**WRITTEN INSTRUCTION 1:**
Count the lines of the records below that contain the string "logo", treating uppercase and lowercase as different. Reply with the number alone.

==== PAGE TEXT

Judicial estoppel precludes a party who has taken a certain position to succeed in one proceeding from then asserting a contradictory position in a later proceeding. New Hampshire v. Maine, 532 U.S. 742, 749, 121 S.Ct. 1808, 149 L.Ed.2d 968 (2001). It aims "to protect the integrity of the judicial process" by ensuring that parties do not simply adopt an argument based on the pressures of the moment. Id. at 749-50, 121 S.Ct. 1808 (quoting Edwards v. Aetna Life Ins. Co., 690 F.2d 595, 598 (6th Cir. 1982)). In other words, judicial estoppel prevents parties from "playing fast and loose with the courts." Patriot, 834 F.2d at 212 (quoting Scarano v. Cent. R. Co., 203 F.2d 510, 513 (3d Cir. 1953)).

Although judicial estoppel is fact-specific and cannot be "mechanical[ly]" applied, courts "widely agree that, at a minimum, two conditions must be satisfied" before a party is estopped. Alternative Sys. Concepts, Inc. v. Synopsys, Inc., 374 F.3d 23, 33 (1st Cir. 2004). First, the positions at issue "must be directly inconsistent, that is, mutually exclusive." Id. Second, the party taking the contrary positions "must have succeeded in persuading a court to accept its prior position." Id. Courts also frequently examine a third condition by asking whether "absent an estoppel, would the party asserting the inconsistent position derive an unfair advantage?" Id. In examining possible unfair advantage, the crucial inquiry is whether a court accepted the party's first position. Id.

========
==== THE DATA

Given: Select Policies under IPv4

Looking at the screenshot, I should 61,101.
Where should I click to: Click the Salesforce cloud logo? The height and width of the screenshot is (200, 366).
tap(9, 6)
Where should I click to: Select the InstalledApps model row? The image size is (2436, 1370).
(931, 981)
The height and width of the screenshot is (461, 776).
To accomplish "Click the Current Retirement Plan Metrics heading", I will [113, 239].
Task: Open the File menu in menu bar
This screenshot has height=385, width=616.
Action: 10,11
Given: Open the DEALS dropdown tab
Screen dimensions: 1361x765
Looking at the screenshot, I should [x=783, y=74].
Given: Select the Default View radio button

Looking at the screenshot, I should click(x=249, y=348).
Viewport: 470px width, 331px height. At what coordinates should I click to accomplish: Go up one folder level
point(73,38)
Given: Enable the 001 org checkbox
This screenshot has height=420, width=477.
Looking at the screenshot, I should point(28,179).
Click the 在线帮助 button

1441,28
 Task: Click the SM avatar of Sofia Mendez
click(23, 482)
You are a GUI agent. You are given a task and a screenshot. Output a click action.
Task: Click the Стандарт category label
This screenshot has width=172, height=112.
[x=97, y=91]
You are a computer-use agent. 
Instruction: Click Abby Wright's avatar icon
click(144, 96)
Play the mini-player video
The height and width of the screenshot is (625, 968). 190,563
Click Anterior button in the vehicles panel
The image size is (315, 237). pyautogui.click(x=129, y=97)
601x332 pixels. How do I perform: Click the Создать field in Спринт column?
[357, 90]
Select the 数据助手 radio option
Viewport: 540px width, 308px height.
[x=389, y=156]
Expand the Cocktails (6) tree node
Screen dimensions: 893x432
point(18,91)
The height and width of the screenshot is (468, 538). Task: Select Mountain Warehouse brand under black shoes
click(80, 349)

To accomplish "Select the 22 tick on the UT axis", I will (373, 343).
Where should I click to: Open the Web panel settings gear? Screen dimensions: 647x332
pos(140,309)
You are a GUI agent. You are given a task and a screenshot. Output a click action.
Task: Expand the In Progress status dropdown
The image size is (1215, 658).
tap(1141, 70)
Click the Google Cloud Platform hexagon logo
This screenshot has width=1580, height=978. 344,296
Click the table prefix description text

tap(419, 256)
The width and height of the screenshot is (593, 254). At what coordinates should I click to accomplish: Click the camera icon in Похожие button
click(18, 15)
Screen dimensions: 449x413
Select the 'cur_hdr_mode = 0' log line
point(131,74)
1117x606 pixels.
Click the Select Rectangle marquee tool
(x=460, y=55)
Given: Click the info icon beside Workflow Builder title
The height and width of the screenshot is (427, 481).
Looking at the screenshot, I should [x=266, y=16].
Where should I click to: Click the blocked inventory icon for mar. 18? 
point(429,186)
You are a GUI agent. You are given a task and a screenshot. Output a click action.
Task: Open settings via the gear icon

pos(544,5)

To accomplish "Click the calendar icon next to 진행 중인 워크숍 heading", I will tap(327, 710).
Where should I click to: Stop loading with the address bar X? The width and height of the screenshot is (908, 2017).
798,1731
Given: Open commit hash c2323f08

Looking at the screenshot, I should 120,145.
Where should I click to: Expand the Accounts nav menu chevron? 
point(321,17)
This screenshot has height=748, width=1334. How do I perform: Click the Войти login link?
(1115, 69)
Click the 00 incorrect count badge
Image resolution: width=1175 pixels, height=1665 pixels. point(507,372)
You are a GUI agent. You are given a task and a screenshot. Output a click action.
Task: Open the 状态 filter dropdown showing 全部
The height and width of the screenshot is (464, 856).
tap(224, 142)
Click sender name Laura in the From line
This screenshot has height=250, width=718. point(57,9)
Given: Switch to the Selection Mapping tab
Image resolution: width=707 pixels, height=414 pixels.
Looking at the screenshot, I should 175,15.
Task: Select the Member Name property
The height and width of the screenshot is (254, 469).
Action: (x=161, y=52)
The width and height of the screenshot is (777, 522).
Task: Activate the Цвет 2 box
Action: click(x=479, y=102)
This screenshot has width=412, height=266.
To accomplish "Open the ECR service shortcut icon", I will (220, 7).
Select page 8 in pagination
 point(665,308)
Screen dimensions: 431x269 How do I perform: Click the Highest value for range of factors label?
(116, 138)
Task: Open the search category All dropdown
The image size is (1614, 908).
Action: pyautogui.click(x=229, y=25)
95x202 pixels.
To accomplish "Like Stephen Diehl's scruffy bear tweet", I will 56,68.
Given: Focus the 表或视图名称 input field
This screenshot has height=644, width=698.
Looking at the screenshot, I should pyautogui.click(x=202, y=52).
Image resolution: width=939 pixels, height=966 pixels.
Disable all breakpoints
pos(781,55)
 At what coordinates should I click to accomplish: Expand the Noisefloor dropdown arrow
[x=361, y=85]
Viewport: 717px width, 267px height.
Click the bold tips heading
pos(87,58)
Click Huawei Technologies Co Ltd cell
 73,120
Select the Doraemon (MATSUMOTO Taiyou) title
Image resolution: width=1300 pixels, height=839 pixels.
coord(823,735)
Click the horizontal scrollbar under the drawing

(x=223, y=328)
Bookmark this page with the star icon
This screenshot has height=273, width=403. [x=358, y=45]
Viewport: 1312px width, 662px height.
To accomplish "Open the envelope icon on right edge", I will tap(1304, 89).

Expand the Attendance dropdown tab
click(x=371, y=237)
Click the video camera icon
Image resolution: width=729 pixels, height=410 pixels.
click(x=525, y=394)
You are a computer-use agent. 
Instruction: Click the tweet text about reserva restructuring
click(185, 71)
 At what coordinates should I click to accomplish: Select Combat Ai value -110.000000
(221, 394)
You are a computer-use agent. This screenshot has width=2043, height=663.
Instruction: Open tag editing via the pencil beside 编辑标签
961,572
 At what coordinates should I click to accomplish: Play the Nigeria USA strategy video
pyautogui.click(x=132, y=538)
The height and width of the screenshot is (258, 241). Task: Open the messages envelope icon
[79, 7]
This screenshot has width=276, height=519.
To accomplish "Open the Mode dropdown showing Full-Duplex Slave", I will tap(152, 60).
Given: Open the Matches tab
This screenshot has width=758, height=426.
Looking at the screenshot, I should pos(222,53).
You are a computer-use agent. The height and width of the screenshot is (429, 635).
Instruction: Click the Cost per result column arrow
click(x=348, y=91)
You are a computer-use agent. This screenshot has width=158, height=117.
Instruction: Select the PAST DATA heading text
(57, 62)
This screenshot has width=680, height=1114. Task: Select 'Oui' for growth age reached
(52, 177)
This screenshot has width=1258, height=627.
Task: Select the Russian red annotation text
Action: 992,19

========

**WRITTEN INSTRUCTION 2:**
Copy the passage on judicial estoppel above, starting with "Judicial estoppel precludes" and going on through "(3d Cir. 1953)).".

**COMPLETE RESPONSE 1:**
2

**COMPLETE RESPONSE 2:**
Judicial estoppel precludes a party who has taken a certain position to succeed in one proceeding from then asserting a contradictory position in a later proceeding. New Hampshire v. Maine, 532 U.S. 742, 749, 121 S.Ct. 1808, 149 L.Ed.2d 968 (2001). It aims "to protect the integrity of the judicial process" by ensuring that parties do not simply adopt an argument based on the pressures of the moment. Id. at 749-50, 121 S.Ct. 1808 (quoting Edwards v. Aetna Life Ins. Co., 690 F.2d 595, 598 (6th Cir. 1982)). In other words, judicial estoppel prevents parties from "playing fast and loose with the courts." Patriot, 834 F.2d at 212 (quoting Scarano v. Cent. R. Co., 203 F.2d 510, 513 (3d Cir. 1953)).